Ronald Joy

Personal information
- Full name: Ronald Cecil Graham Joy
- Born: 30 July 1898 Colchester, Essex, England
- Died: 12 December 1974 (aged 76) Ditchingham, Norfolk, England
- Batting: Right-handed
- Bowling: Right-arm fast-medium
- Role: Bowler

Domestic team information
- 1922–1928: Essex
- 1926–1927: Army
- 1930: Europeans
- 1931: Hyderabad Cricket Association XI
- FC debut: 5 August 1922 Essex v Worcestershire
- Last FC: 4 December 1931 Hyderabad Cricket Association XI v Aligarh University Past and Present

Career statistics
| Competition | First-class |
| Matches | 21 |
| Runs scored | 315 |
| Batting average | 12.60 |
| 100s/50s | 0/0 |
| Top score | 36 |
| Balls bowled | 1897 |
| Wickets | 41 |
| Bowling average | 22.34 |
| 5 wickets in innings | 1 |
| 10 wickets in match | 0 |
| Best bowling | 5/70 |
| Catches/stumpings | 14/– |
- Source: CricketArchive, 3 May 2008

= Ronald Joy =

English cricketer

Ronald Cecil Graham Joy (30 July 1898 - 12 December 1974) was an English cricketer. A right-handed batsman and right-arm fast-medium bowler, he played for Essex between 1922 and 1928. His father-in-law Frank Penn played Test cricket for England in 1880.

==Biography==
Born in Colchester in 1898, Ronald Joy made his first-class debut for his native Essex against Worcestershire during the 1922 English cricket season. He did not play first-class cricket the following season, returning for three County Championship matches in 1924 and one match against Gloucestershire.

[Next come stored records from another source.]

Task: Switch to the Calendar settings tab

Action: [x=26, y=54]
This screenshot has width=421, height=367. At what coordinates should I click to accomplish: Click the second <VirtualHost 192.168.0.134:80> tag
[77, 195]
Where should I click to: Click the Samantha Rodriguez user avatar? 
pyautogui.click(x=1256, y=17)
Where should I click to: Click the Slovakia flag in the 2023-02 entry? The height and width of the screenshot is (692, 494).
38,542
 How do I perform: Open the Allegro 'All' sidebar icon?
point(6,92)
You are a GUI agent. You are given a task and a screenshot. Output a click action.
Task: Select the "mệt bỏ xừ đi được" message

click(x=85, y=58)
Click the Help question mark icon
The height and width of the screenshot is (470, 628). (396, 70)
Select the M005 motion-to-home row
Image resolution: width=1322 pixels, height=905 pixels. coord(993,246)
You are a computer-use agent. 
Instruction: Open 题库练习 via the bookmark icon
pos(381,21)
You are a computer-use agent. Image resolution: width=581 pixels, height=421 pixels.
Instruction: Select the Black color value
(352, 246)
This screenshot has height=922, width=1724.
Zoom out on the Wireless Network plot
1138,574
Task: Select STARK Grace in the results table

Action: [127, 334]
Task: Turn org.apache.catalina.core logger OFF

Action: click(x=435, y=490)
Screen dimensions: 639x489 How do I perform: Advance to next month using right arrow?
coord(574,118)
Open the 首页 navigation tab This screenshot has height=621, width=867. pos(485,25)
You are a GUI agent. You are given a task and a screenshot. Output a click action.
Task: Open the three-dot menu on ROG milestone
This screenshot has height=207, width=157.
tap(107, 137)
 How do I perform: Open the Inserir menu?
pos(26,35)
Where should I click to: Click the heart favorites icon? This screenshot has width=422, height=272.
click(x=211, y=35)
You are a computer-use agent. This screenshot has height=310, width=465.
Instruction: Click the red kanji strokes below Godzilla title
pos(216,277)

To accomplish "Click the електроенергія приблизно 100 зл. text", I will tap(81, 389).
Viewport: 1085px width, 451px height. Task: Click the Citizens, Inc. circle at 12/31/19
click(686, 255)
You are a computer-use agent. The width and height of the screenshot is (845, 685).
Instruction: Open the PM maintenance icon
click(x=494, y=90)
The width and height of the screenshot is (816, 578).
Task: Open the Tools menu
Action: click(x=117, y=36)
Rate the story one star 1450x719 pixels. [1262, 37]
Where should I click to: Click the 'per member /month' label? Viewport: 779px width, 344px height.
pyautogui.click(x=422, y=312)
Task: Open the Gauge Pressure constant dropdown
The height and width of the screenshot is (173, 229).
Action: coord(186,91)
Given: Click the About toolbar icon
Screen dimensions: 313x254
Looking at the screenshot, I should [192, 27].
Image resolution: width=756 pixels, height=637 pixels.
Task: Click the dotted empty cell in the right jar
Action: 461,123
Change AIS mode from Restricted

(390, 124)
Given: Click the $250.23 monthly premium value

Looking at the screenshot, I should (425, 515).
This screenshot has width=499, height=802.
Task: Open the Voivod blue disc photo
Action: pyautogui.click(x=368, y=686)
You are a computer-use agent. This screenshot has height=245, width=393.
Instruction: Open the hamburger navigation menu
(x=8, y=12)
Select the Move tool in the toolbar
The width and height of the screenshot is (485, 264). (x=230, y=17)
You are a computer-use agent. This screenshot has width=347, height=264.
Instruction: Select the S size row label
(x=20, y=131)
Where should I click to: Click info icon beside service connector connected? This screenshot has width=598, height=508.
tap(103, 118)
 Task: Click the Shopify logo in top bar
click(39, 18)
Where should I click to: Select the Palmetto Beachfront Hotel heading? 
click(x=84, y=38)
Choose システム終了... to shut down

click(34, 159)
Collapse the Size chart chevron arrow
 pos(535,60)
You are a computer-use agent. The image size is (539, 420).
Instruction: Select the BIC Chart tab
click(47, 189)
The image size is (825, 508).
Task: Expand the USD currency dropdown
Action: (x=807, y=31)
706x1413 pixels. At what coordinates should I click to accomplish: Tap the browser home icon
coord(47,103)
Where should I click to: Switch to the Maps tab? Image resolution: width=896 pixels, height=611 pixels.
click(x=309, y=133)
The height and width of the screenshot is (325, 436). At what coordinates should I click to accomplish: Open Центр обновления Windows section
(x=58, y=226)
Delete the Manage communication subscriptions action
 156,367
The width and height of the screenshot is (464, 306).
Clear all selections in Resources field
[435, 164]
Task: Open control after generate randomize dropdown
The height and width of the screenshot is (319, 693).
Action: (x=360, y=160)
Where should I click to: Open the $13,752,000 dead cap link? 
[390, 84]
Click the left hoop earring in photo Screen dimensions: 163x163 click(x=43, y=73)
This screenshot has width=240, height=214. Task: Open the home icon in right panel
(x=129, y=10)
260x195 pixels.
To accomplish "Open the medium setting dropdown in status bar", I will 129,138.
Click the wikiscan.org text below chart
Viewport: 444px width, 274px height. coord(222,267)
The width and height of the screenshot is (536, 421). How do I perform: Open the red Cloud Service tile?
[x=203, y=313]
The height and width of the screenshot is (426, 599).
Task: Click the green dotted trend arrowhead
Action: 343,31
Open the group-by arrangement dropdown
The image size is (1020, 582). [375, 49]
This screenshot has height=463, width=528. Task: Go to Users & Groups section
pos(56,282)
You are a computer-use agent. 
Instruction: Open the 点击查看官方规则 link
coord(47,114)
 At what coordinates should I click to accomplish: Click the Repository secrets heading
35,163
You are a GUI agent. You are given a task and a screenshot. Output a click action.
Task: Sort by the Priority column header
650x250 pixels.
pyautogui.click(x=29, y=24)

He didn't play at all for Essex in 1926 and 1927, instead playing first-class cricket for the British Army cricket team. He played against Cambridge University and the Navy in 1926, with those two along with Oxford University making up his opponents in 1927.

He played twice against the touring New Zealand national cricket team in the 1927 season, a first-class match for the Army and a non first-class match for HM Martineau's XI. He returned to Essex for the 1928 season, playing eight County Championship matches.

The remainder of his recorded cricket career was spent overseas. He played twice for Egypt against HM Martineau's XI in 1929, and played in the Madras Presidency Match in India in January 1930.

His last first-class match was for a Hyderabad Cricket Association XI against Aligarh University Past and Present in the semi-final of the Moin-ud-Dowlah Gold Cup Tournament in December 1931. He played twice more for Egypt against HM Martineau's XI in April 1936. He died in Norfolk in 1974.